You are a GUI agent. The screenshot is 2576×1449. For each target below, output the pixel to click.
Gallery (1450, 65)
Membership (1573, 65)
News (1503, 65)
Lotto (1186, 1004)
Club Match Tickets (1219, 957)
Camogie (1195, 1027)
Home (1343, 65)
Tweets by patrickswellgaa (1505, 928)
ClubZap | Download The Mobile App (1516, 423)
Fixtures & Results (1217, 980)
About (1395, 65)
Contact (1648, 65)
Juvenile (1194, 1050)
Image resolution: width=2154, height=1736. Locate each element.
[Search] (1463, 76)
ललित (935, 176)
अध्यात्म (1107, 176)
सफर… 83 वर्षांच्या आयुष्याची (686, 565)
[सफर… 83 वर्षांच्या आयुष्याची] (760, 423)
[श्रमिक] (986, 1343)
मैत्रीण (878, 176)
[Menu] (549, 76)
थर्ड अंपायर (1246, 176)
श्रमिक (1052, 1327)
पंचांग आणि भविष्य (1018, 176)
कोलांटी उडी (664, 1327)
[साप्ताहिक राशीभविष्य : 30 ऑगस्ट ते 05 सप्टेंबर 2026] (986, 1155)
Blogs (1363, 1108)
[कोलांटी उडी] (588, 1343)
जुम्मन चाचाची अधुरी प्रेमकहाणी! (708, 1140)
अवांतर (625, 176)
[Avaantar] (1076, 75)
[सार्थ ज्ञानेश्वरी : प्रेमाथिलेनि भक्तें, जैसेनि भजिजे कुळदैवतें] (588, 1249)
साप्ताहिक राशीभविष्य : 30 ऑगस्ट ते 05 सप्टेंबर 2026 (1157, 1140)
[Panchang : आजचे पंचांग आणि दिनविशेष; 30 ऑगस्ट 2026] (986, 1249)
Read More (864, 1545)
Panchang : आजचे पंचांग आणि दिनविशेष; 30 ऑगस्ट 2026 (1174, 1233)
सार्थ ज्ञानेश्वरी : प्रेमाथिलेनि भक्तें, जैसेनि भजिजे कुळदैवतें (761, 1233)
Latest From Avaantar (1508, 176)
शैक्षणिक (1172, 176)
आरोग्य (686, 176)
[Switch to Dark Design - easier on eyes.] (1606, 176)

*Your assignment*: In full and word for word, reproduce the data above.

*Answer space*:
You are a GUI agent. The screenshot is 2576×1449. For each target below, output the pixel to click.
Gallery (1450, 65)
Membership (1573, 65)
News (1503, 65)
Lotto (1186, 1004)
Club Match Tickets (1219, 957)
Camogie (1195, 1027)
Home (1343, 65)
Tweets by patrickswellgaa (1505, 928)
ClubZap | Download The Mobile App (1516, 423)
Fixtures & Results (1217, 980)
About (1395, 65)
Contact (1648, 65)
Juvenile (1194, 1050)
Image resolution: width=2154, height=1736. Locate each element.
[Search] (1463, 76)
ललित (935, 176)
अध्यात्म (1107, 176)
सफर… 83 वर्षांच्या आयुष्याची (686, 565)
[सफर… 83 वर्षांच्या आयुष्याची] (760, 423)
[श्रमिक] (986, 1343)
मैत्रीण (878, 176)
[Menu] (549, 76)
थर्ड अंपायर (1246, 176)
श्रमिक (1052, 1327)
पंचांग आणि भविष्य (1018, 176)
कोलांटी उडी (664, 1327)
[साप्ताहिक राशीभविष्य : 30 ऑगस्ट ते 05 सप्टेंबर 2026] (986, 1155)
Blogs (1363, 1108)
[कोलांटी उडी] (588, 1343)
जुम्मन चाचाची अधुरी प्रेमकहाणी! (708, 1140)
अवांतर (625, 176)
[Avaantar] (1076, 75)
[सार्थ ज्ञानेश्वरी : प्रेमाथिलेनि भक्तें, जैसेनि भजिजे कुळदैवतें] (588, 1249)
साप्ताहिक राशीभविष्य : 30 ऑगस्ट ते 05 सप्टेंबर 2026 (1157, 1140)
[Panchang : आजचे पंचांग आणि दिनविशेष; 30 ऑगस्ट 2026] (986, 1249)
Read More (864, 1545)
Panchang : आजचे पंचांग आणि दिनविशेष; 30 ऑगस्ट 2026 (1174, 1233)
सार्थ ज्ञानेश्वरी : प्रेमाथिलेनि भक्तें, जैसेनि भजिजे कुळदैवतें (761, 1233)
Latest From Avaantar (1508, 176)
शैक्षणिक (1172, 176)
आरोग्य (686, 176)
[Switch to Dark Design - easier on eyes.] (1606, 176)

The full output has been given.